The Army band marches up River Avenue prior to the Army/Notre Dame game at Yankee Stadium. (Nov. 20, 2010) Credit: AP

Just this once, New York City was itself a tourist. It was a happy, willing visitor to the land of major college football, quite possibly the great American sport, and the whole trip looked like a good idea that ought to be tried again and again.

Not that New York is like the Midwesterner who gets smitten by a first taste of Broadway. The Army-Notre Dame game at Yankee Stadium last night was a revival, not a debut. New York, in fact, used to be the capital of college football, when Army and Notre Dame were at their peak and playing at the old Stadium in the 1920s and 1940s.

Back then, college football needed the exposure that only New York could give. But it has been a while since New York's toes were tapping to George Gershwin and Benny Goodman (whose music was performed by the 400-member Notre Dame band at halftime). College football belongs these days to the likes of Eugene, Ore., and Boise, Idaho, and Tuscaloosa, Ala. The only Blocks of Granite at Fordham now are the ones in the stately buildings on a campus that plays football just for fun, not fame.

That never is going to change. Columbia never is going to the Fiesta Bowl, which is fine. It doesn't mean we can't have a taste of the excitement that sweeps just about every other part of the country every August through January. Give the Yankees credit for giving this a shot, reconfiguring the Stadium and hosting football.

"The appetite is tremendous," Yankees president Randy Levine said, adding that nearly 29,000 tickets have been sold for the Pinstripe Bowl, though it's bound to be freezing Dec. 30 and no one knows which Big East and Big 12 teams will be playing. "As we build, I think it's going to be very stable, very permanent . . . We expect to have three or four games a year here."

Levine was honest enough to admit that Army-Notre Dame was "not really a perfect test" because they draw well everywhere. Nonetheless, it was a delightful show before a sellout crowd of 54,251 at the Stadium - including the gray suited cadets who stood dutifully and enthusiastically in the leftfield bleachers, above what is normally the visitors' bullpen.

There was something neat in watching Notre Dame's band's dress rehearsal in Macombs Dam Park, graciously playing the Army fight song and the great Notre Dame Victory March as the subway rolled by.

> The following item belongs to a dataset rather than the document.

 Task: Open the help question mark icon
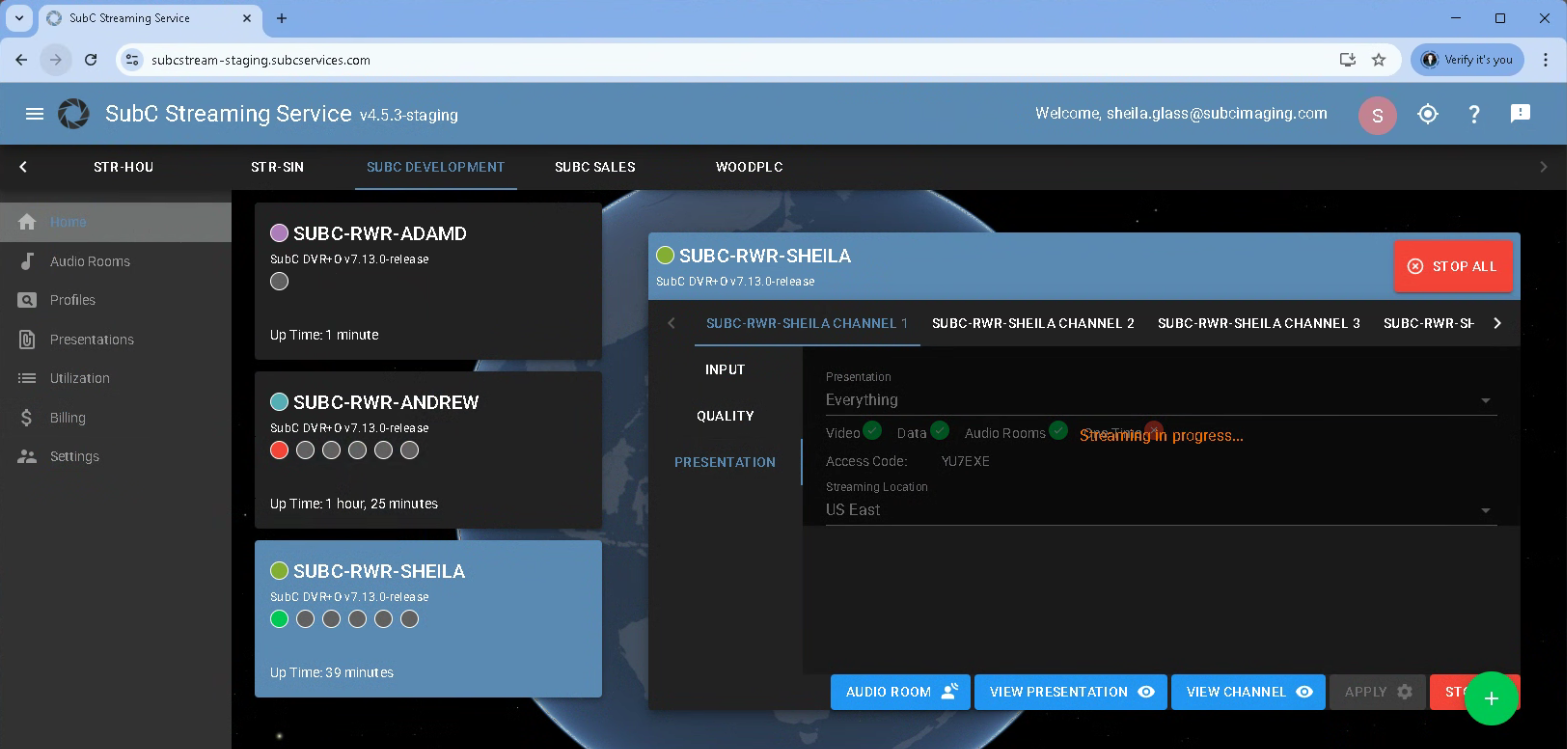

It also was neat seeing Notre Dame wearing the green jerseys they pull out only for special occasions, watching Army quarterback Trent Steelman run the triple option, only to have Notre Dame snuff it in the first half. The Irish stopped Steelman short of the end zone, which was 10 yards in front of the Yankees' interlocking "NY," still painted on the grass behind home plate.

With his team leading 17-3 at halftime, Notre Dame coach Brian Kelly didn't need to make a "Win one for the Gipper" speech, as Knute Rockne did against Army at the Stadium in 1928. College football, though, is as good a show now as it was back then. Better, probably. New York ought to have a regular touch of it, and vice versa.

"This place is kind of a mecca, kind of an altar of sport," said Pete Dawkins, Army's 1958 Heisman Trophy winner, who was honorary captain last night. Army's interim athletic director, Col. Sam Johnson, added, "You stand up on any one of the terraces here and you look down on this field and what you see is something that reminds you of what we played in '44, '45 and '46 against Notre Dame. It has that same feel . . . to it."

What last night showed is that Army-Notre Dame, and college football in general at the Stadium, is more than just a trip down Memory Lane. And for college football in New York, thankfully, there's a future.